Speech at Young Academy Leiden inauguration
Mijnheer de rector magnificus, mevrouw de vice-rector magnificus, ladies and gentlemen,
It is a great pleasure to speak to you today on behalf of the first group of members of the Young Academy Leiden in my role as chair. Over the past couple of months, we got the chance to get to know each other: a diverse group of scholars from all of our faculties, with very diverse academic backgrounds, nationally and internationally. Together, we get the unique chance to discover our disciplinary differences and commonalities, and to shape what the Young Academy Leiden is all about.
Today we will present ourselves, our research and ambitions for the Young Academy Leiden and will also uncover our first major activity a little later in the programme. But first let me reflect on something that has been a key term in university policy and the conception of a Young Academy in Leiden: academic excellence.
The term academic excellence has become a buzzword in the academic world. But what does it mean? Sometimes the term excellence is used in an attempt to focus attention and resources on those researchers with unusually good qualities. This ‘super star model’ of science has recently met with criticism, however, from De Jonge Akademie, our big sister organisation at the national level. They argue that the widening gap between the haves and have-nots is not beneficial to a good academic climate. Funding opportunities are, after all, very much limited and many great young scholars with strong proposals cannot be funded. And this in turn leads to unequal chances for further funding and promotion.
We too have been selected as members of the Young Academy Leiden in part because of our academic record. But we don’t consider ourselves super stars. We view true academic excellence in different terms.
First, an excellent university recognises that science is done together. We work together, we build on each other’s arguments. We stand on the shoulders of giants, but also on many normal shoulders of people who have contributed to development in their respective fields.
Second, an excellent university connects education and research and this requires research active staff across the board. An excellent university allows its students to excel.
And thirdly, academic excellence asks us to look beyond our disciplines and to society. Our bastion of liberty should not be an ivory tower, but a sanctuary open to all and connected to the cities of Leiden and The Hague and the world.
We are humbled to get the chance to work on these objectives. To strengthen interdisciplinary exchange, to reach out to society and to reflect on university policy from the perspective of young researchers.

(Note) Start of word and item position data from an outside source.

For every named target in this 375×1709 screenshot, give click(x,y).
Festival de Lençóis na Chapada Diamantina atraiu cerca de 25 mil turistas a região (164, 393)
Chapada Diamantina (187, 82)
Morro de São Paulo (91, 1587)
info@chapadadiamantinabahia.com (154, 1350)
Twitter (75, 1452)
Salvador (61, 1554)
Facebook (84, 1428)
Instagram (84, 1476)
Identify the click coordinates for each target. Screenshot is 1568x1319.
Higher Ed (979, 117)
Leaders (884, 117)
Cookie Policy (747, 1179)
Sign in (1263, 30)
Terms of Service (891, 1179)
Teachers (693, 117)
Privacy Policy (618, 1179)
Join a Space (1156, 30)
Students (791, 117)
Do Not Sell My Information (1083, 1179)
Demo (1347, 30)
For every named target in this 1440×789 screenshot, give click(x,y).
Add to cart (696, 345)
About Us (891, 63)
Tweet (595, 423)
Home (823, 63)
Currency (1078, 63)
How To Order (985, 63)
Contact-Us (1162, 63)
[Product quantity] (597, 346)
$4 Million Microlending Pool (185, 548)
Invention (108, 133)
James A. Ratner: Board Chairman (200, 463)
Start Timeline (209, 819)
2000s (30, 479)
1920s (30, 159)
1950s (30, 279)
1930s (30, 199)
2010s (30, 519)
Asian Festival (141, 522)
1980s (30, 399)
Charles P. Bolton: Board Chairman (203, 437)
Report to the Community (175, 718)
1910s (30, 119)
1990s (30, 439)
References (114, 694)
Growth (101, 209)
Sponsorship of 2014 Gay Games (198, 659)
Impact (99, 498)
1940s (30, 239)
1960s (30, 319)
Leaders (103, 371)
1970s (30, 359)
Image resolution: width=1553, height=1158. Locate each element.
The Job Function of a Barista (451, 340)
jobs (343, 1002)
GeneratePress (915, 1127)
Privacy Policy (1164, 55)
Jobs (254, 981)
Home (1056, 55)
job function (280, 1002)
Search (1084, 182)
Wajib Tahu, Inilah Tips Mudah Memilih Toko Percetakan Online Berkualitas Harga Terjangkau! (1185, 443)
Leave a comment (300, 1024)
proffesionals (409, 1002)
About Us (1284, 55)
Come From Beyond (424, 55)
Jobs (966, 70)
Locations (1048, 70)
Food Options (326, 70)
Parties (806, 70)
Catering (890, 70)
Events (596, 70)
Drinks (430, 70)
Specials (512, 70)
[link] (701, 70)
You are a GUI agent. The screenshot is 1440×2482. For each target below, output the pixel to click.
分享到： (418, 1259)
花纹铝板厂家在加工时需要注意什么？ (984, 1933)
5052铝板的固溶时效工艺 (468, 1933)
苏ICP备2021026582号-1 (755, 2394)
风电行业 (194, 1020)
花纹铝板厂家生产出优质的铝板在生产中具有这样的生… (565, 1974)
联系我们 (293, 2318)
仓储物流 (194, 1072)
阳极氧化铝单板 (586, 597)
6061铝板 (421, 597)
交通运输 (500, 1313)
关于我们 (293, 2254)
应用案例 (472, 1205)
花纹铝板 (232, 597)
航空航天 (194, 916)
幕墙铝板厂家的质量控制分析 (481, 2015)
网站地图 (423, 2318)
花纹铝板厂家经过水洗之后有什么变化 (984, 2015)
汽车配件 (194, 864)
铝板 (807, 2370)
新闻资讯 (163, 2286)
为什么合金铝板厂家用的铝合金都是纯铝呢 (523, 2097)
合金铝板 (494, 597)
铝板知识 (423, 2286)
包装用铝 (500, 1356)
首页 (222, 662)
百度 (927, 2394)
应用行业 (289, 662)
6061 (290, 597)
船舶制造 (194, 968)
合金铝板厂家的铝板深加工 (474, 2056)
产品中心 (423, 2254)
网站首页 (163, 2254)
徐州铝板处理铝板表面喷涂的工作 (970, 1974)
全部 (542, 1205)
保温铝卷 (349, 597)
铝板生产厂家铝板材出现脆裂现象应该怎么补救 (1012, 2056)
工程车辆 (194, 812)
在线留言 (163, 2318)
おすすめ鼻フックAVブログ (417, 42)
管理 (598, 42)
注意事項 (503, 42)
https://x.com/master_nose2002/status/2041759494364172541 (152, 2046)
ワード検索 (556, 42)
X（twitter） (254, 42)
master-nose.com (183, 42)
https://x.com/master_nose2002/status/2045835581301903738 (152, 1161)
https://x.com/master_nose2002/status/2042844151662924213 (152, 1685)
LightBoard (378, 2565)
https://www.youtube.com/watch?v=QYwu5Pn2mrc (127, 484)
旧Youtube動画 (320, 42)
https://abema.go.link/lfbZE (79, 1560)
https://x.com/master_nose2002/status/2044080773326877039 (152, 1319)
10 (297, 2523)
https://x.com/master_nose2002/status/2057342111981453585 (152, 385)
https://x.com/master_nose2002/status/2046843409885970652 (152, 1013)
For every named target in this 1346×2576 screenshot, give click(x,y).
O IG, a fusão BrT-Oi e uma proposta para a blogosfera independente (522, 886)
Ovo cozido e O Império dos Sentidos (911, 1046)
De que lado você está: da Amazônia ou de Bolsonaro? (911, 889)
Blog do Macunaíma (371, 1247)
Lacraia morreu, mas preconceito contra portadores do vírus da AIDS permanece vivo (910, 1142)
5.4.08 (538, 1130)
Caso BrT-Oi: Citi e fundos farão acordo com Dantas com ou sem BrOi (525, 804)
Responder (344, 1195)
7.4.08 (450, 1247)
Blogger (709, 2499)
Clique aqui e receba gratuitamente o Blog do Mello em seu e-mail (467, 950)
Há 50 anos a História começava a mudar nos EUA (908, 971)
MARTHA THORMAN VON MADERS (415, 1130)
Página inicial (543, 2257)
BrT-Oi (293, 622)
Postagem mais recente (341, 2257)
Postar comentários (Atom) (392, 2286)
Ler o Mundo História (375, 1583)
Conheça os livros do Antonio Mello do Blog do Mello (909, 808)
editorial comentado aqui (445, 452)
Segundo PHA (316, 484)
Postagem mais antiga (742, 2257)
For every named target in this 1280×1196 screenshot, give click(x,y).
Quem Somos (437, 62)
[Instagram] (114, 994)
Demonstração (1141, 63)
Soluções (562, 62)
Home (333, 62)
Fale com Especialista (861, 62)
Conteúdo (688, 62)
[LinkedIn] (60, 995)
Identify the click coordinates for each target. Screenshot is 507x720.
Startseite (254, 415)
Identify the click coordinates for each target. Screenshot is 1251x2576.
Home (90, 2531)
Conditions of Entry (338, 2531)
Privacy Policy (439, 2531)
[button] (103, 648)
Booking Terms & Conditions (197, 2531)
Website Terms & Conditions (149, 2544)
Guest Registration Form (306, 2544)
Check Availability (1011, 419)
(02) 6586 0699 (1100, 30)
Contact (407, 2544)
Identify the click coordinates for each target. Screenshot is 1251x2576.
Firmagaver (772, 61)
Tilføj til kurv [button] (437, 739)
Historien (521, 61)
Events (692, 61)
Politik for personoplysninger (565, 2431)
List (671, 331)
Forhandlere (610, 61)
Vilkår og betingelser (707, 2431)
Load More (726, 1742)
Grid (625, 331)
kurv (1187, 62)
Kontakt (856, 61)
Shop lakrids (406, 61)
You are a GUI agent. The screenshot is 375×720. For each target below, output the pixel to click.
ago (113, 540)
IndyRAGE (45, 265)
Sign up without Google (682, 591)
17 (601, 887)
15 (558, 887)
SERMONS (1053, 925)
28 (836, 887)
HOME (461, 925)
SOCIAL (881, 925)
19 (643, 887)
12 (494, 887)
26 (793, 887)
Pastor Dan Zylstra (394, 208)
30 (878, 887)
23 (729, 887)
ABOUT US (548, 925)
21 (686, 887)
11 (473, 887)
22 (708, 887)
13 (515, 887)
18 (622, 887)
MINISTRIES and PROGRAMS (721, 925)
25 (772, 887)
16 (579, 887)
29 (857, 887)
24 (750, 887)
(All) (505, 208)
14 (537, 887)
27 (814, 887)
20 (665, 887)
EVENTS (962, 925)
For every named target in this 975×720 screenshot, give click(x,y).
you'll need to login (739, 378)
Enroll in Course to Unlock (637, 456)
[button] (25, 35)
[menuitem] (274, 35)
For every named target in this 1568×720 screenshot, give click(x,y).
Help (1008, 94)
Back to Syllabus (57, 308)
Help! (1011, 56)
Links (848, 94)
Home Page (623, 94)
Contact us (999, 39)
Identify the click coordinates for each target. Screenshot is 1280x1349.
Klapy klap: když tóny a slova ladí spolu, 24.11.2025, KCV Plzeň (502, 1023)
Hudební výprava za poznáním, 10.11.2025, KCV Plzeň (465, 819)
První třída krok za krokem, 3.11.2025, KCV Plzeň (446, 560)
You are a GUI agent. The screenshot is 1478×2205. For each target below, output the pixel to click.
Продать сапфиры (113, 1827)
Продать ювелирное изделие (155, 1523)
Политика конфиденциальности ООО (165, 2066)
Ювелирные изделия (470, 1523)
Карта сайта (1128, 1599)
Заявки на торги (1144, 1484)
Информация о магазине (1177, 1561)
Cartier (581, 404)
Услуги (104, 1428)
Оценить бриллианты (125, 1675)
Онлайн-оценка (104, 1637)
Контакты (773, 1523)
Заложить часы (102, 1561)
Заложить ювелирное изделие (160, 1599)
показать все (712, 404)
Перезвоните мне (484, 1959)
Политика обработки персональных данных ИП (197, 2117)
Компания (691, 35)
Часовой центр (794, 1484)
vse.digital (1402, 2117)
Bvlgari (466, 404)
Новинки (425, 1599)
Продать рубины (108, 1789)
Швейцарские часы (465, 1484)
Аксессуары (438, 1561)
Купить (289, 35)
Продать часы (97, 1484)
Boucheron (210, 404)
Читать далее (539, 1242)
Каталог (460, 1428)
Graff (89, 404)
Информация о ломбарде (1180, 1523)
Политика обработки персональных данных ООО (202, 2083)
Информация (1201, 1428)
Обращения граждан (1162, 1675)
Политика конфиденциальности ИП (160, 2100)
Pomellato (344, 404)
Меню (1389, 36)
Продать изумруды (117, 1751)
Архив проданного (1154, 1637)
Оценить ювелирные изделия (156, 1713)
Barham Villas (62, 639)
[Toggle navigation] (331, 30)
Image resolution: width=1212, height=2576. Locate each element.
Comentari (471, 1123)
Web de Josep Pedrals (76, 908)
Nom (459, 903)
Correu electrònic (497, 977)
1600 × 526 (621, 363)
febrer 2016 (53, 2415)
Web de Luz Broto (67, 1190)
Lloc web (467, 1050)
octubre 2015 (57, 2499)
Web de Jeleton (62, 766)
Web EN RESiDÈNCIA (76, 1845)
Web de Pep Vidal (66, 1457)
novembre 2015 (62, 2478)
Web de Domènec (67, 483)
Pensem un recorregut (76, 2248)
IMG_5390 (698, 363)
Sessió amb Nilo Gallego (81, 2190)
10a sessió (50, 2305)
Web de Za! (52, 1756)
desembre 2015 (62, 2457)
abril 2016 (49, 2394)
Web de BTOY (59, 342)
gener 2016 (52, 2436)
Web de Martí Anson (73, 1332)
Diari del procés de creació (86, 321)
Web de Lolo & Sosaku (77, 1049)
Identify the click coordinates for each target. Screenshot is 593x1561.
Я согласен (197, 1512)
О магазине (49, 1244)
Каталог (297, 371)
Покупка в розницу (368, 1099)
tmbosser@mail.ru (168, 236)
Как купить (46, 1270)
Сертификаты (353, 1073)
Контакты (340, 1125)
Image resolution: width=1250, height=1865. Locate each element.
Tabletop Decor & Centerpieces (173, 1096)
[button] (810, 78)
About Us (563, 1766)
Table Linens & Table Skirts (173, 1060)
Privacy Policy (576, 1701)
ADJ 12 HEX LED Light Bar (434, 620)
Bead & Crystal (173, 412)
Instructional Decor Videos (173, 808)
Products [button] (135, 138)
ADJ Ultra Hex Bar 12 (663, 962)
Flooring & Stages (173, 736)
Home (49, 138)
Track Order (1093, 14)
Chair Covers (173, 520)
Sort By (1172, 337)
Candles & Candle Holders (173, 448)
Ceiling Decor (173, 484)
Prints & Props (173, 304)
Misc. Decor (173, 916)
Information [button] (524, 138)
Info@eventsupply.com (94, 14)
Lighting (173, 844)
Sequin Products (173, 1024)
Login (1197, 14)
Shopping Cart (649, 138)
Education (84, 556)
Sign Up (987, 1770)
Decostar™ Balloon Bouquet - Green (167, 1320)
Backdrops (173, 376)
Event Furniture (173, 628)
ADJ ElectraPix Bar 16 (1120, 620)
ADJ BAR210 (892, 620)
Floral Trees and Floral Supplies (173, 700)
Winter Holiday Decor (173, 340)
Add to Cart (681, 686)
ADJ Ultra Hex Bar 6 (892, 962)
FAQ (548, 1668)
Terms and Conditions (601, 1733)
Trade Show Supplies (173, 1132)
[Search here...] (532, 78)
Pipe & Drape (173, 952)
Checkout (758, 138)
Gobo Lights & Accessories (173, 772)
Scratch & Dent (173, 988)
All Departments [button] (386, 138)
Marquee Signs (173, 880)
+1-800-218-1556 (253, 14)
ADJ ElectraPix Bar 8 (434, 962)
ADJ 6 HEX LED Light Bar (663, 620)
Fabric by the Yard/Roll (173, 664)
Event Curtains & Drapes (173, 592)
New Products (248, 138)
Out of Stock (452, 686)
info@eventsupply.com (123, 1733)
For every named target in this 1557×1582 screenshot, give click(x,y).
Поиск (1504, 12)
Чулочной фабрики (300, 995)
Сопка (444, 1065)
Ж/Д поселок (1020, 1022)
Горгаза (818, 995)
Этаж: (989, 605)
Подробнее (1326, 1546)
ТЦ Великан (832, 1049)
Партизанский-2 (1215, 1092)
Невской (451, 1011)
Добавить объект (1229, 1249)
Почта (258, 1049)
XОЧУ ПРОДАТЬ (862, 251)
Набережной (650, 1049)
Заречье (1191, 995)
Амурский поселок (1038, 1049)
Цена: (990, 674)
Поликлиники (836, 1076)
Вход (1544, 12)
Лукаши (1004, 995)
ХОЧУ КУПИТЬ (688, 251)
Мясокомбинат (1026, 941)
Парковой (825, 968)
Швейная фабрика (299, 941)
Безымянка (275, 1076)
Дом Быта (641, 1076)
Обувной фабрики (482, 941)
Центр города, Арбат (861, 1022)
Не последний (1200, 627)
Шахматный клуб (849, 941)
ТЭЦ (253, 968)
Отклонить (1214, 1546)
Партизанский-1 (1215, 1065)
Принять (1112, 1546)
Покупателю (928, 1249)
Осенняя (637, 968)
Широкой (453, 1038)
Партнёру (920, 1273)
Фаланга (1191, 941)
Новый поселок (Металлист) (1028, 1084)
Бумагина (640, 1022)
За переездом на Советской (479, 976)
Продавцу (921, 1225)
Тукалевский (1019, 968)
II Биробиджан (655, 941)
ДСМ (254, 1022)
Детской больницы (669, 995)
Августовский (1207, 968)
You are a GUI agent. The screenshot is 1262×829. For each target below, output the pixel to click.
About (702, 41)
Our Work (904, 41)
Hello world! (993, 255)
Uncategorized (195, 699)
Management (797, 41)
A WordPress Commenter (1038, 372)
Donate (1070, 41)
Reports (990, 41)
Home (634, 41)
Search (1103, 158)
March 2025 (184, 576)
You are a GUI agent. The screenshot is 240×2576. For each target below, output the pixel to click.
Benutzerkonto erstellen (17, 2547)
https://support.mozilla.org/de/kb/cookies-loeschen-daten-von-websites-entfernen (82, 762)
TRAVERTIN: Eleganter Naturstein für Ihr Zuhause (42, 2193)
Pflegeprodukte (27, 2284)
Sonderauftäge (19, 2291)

We recognize the help over the years of mentors, friends and colleagues. Speaking from my own perspective: sometimes the job of an academic can be very individual, working on your own projects and teaching your own courses. But far more often I receive support from colleagues in many different shapes. From supervisors and mentors, from people critically reflecting upon my work, from discussions at the lunch table about politics and the university. I am sure this is true for all members of the Young Academy Leiden. We are enormously thankful for the help and support given to us and the opportunity provided to be a part of the Young Academy Leiden. Therefore, we very much look forward to working in service of and together with everyone at our university and beyond.
It is now my great pleasure to present to you the first members of the Young Academy Leiden.